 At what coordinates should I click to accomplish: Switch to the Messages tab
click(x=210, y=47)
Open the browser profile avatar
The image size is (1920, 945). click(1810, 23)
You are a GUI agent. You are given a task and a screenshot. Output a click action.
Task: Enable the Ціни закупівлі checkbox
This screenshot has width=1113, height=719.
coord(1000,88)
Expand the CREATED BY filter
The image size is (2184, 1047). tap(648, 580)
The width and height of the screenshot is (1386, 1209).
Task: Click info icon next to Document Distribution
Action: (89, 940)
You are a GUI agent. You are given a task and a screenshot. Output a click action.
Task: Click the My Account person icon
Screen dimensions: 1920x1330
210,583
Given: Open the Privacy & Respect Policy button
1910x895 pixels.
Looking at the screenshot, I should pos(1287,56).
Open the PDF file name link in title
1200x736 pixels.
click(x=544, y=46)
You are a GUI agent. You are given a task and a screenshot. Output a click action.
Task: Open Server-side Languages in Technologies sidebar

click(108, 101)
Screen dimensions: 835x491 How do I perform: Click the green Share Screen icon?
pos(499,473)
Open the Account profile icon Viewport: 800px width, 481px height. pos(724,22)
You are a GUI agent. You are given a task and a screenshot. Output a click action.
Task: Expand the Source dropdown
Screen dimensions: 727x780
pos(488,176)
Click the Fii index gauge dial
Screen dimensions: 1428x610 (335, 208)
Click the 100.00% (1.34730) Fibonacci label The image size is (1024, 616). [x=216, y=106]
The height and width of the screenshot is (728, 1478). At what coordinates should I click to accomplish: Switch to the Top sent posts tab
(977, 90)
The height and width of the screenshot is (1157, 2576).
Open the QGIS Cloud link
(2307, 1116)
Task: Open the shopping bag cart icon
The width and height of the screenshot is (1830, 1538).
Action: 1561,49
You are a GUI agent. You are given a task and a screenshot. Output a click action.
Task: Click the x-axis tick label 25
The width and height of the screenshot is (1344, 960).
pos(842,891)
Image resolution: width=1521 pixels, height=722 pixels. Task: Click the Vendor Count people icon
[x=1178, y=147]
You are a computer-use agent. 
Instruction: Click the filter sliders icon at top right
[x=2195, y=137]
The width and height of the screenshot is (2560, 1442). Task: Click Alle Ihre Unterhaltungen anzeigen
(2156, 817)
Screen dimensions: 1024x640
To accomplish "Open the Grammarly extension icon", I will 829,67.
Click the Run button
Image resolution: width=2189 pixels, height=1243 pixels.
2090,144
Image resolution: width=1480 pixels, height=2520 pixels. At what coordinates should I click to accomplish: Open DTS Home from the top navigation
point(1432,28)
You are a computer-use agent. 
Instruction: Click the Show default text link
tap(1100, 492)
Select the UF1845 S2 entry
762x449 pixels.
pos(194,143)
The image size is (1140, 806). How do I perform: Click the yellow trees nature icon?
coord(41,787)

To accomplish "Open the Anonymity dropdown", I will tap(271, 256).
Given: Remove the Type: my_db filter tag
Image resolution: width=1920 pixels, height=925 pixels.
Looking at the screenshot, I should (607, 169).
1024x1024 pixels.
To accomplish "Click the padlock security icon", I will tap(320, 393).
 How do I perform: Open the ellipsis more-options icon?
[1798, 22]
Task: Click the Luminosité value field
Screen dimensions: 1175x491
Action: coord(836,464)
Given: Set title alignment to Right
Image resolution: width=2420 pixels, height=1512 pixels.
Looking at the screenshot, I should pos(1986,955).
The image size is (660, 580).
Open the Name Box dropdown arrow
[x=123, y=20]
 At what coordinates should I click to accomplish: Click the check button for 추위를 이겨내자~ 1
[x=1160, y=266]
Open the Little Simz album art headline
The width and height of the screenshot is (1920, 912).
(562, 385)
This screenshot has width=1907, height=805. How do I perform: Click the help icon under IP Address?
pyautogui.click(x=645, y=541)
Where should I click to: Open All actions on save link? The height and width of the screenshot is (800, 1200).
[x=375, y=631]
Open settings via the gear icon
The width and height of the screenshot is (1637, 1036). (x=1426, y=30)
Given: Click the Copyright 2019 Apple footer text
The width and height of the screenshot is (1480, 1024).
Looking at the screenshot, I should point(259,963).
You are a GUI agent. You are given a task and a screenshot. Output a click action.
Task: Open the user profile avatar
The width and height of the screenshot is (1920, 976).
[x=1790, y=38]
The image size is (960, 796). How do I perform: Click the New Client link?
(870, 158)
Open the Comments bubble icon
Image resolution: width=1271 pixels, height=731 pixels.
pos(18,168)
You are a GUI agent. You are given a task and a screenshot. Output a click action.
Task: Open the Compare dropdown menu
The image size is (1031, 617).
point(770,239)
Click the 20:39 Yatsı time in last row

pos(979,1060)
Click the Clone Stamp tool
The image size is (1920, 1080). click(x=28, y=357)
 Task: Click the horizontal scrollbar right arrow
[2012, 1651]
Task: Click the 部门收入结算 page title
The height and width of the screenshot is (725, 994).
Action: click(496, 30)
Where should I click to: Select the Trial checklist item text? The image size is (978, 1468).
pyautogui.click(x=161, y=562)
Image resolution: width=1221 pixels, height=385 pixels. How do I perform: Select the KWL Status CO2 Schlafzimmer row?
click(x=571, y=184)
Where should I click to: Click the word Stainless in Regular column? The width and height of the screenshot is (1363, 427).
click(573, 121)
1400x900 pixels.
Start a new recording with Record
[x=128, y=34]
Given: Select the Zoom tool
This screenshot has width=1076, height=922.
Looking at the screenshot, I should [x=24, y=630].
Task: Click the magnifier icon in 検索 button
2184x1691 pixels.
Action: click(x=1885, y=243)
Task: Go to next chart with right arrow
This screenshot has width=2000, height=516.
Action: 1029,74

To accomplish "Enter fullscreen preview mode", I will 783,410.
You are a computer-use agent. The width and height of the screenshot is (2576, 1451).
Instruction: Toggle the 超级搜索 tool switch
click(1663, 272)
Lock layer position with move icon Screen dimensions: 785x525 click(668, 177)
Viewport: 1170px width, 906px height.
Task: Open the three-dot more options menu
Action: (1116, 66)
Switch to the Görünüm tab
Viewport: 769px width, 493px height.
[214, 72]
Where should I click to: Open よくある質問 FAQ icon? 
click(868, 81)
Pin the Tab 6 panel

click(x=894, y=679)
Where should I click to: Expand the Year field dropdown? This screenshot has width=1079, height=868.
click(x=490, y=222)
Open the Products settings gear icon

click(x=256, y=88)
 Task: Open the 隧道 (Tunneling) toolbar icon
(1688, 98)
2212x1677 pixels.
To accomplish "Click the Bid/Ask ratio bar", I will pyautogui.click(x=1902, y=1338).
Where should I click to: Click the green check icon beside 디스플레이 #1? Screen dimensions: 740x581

=====

WORK REQUIRED = Output the lines above as a JSON list of strings, one string per line, with blank lines omitted.

SOLUTION =
[
  " At what coordinates should I click to accomplish: Switch to the Messages tab",
  "click(x=210, y=47)",
  "Open the browser profile avatar",
  "The image size is (1920, 945). click(1810, 23)",
  "You are a GUI agent. You are given a task and a screenshot. Output a click action.",
  "Task: Enable the Ціни закупівлі checkbox",
  "This screenshot has width=1113, height=719.",
  "coord(1000,88)",
  "Expand the CREATED BY filter",
  "The image size is (2184, 1047). tap(648, 580)",
  "The width and height of the screenshot is (1386, 1209).",
  "Task: Click info icon next to Document Distribution",
  "Action: (89, 940)",
  "You are a GUI agent. You are given a task and a screenshot. Output a click action.",
  "Task: Click the My Account person icon",
  "Screen dimensions: 1920x1330",
  "210,583",
  "Given: Open the Privacy & Respect Policy button",
  "1910x895 pixels.",
  "Looking at the screenshot, I should pos(1287,56).",
  "Open the PDF file name link in title",
  "1200x736 pixels.",
  "click(x=544, y=46)",
  "You are a GUI agent. You are given a task and a screenshot. Output a click action.",
  "Task: Open Server-side Languages in Technologies sidebar",
  "click(108, 101)",
  "Screen dimensions: 835x491 How do I perform: Click the green Share Screen icon?",
  "pos(499,473)",
  "Open the Account profile icon Viewport: 800px width, 481px height. pos(724,22)",
  "You are a GUI agent. You are given a task and a screenshot. Output a click action.",
  "Task: Expand the Source dropdown",
  "Screen dimensions: 727x780",
  "pos(488,176)",
  "Click the Fii index gauge dial",
  "Screen dimensions: 1428x610 (335, 208)",
  "Click the 100.00% (1.34730) Fibonacci label The image size is (1024, 616). [x=216, y=106]",
  "The height and width of the screenshot is (728, 1478). At what coordinates should I click to accomplish: Switch to the Top sent posts tab",
  "(977, 90)",
  "The height and width of the screenshot is (1157, 2576).",
  "Open the QGIS Cloud link",
  "(2307, 1116)",
  "Task: Open the shopping bag cart icon",
  "The width and height of the screenshot is (1830, 1538).",
  "Action: 1561,49",
  "You are a GUI agent. You are given a task and a screenshot. Output a click action.",
  "Task: Click the x-axis tick label 25",
  "The width and height of the screenshot is (1344, 960).",
  "pos(842,891)",
  "Image resolution: width=1521 pixels, height=722 pixels. Task: Click the Vendor Count people icon",
  "[x=1178, y=147]",
  "You are a computer-use agent. ",
  "Instruction: Click the filter sliders icon at top right",
  "[x=2195, y=137]",
  "The width and height of the screenshot is (2560, 1442). Task: Click Alle Ihre Unterhaltungen anzeigen",
  "(2156, 817)",
  "Screen dimensions: 1024x640",
  "To accomplish \"Open the Grammarly extension icon\", I will 829,67.",
  "Click the Run button",
  "Image resolution: width=2189 pixels, height=1243 pixels.",
  "2090,144",
  "Image resolution: width=1480 pixels, height=2520 pixels. At what coordinates should I click to accomplish: Open DTS Home from the top navigation",
  "point(1432,28)",
  "You are a computer-use agent. ",
  "Instruction: Click the Show default text link",
  "tap(1100, 492)",
  "Select the UF1845 S2 entry",
  "762x449 pixels.",
  "pos(194,143)",
  "The image size is (1140, 806). How do I perform: Click the yellow trees nature icon?",
  "coord(41,787)",
  "To accomplish \"Open the Anonymity dropdown\", I will tap(271, 256).",
  "Given: Remove the Type: my_db filter tag",
  "Image resolution: width=1920 pixels, height=925 pixels.",
  "Looking at the screenshot, I should (607, 169).",
  "1024x1024 pixels.",
  "To accomplish \"Click the padlock security icon\", I will tap(320, 393).",
  " How do I perform: Open the ellipsis more-options icon?",
  "[1798, 22]",
  "Task: Click the Luminosité value field",
  "Screen dimensions: 1175x491",
  "Action: coord(836,464)",
  "Given: Set title alignment to Right",
  "Image resolution: width=2420 pixels, height=1512 pixels.",
  "Looking at the screenshot, I should pos(1986,955).",
  "The image size is (660, 580).",
  "Open the Name Box dropdown arrow",
  "[x=123, y=20]",
  " At what coordinates should I click to accomplish: Click the check button for 추위를 이겨내자~ 1",
  "[x=1160, y=266]",
  "Open the Little Simz album art headline",
  "The width and height of the screenshot is (1920, 912).",
  "(562, 385)",
  "This screenshot has width=1907, height=805. How do I perform: Click the help icon under IP Address?",
  "pyautogui.click(x=645, y=541)",
  "Where should I click to: Open All actions on save link? The height and width of the screenshot is (800, 1200).",
  "[x=375, y=631]",
  "Open settings via the gear icon",
  "The width and height of the screenshot is (1637, 1036). (x=1426, y=30)",
  "Given: Click the Copyright 2019 Apple footer text",
  "The width and height of the screenshot is (1480, 1024).",
  "Looking at the screenshot, I should point(259,963).",
  "You are a GUI agent. You are given a task and a screenshot. Output a click action.",
  "Task: Open the user profile avatar",
  "The width and height of the screenshot is (1920, 976).",
  "[x=1790, y=38]",
  "The image size is (960, 796). How do I perform: Click the New Client link?",
  "(870, 158)",
  "Open the Comments bubble icon",
  "Image resolution: width=1271 pixels, height=731 pixels.",
  "pos(18,168)",
  "You are a GUI agent. You are given a task and a screenshot. Output a click action.",
  "Task: Open the Compare dropdown menu",
  "The image size is (1031, 617).",
  "point(770,239)",
  "Click the 20:39 Yatsı time in last row",
  "pos(979,1060)",
  "Click the Clone Stamp tool",
  "The image size is (1920, 1080). click(x=28, y=357)",
  " Task: Click the horizontal scrollbar right arrow",
  "[2012, 1651]",
  "Task: Click the 部门收入结算 page title",
  "The height and width of the screenshot is (725, 994).",
  "Action: click(496, 30)",
  "Where should I click to: Select the Trial checklist item text? The image size is (978, 1468).",
  "pyautogui.click(x=161, y=562)",
  "Image resolution: width=1221 pixels, height=385 pixels. How do I perform: Select the KWL Status CO2 Schlafzimmer row?",
  "click(x=571, y=184)",
  "Where should I click to: Click the word Stainless in Regular column? The width and height of the screenshot is (1363, 427).",
  "click(573, 121)",
  "1400x900 pixels.",
  "Start a new recording with Record",
  "[x=128, y=34]",
  "Given: Select the Zoom tool",
  "This screenshot has width=1076, height=922.",
  "Looking at the screenshot, I should [x=24, y=630].",
  "Task: Click the magnifier icon in 検索 button",
  "2184x1691 pixels.",
  "Action: click(x=1885, y=243)",
  "Task: Go to next chart with right arrow",
  "This screenshot has width=2000, height=516.",
  "Action: 1029,74",
  "To accomplish \"Enter fullscreen preview mode\", I will 783,410.",
  "You are a computer-use agent. The width and height of the screenshot is (2576, 1451).",
  "Instruction: Toggle the 超级搜索 tool switch",
  "click(1663, 272)",
  "Lock layer position with move icon Screen dimensions: 785x525 click(668, 177)",
  "Viewport: 1170px width, 906px height.",
  "Task: Open the three-dot more options menu",
  "Action: (1116, 66)",
  "Switch to the Görünüm tab",
  "Viewport: 769px width, 493px height.",
  "[214, 72]",
  "Where should I click to: Open よくある質問 FAQ icon? ",
  "click(868, 81)",
  "Pin the Tab 6 panel",
  "click(x=894, y=679)",
  "Where should I click to: Expand the Year field dropdown? This screenshot has width=1079, height=868.",
  "click(x=490, y=222)",
  "Open the Products settings gear icon",
  "click(x=256, y=88)",
  " Task: Open the 隧道 (Tunneling) toolbar icon",
  "(1688, 98)",
  "2212x1677 pixels.",
  "To accomplish \"Click the Bid/Ask ratio bar\", I will pyautogui.click(x=1902, y=1338).",
  "Where should I click to: Click the green check icon beside 디스플레이 #1? Screen dimensions: 740x581"
]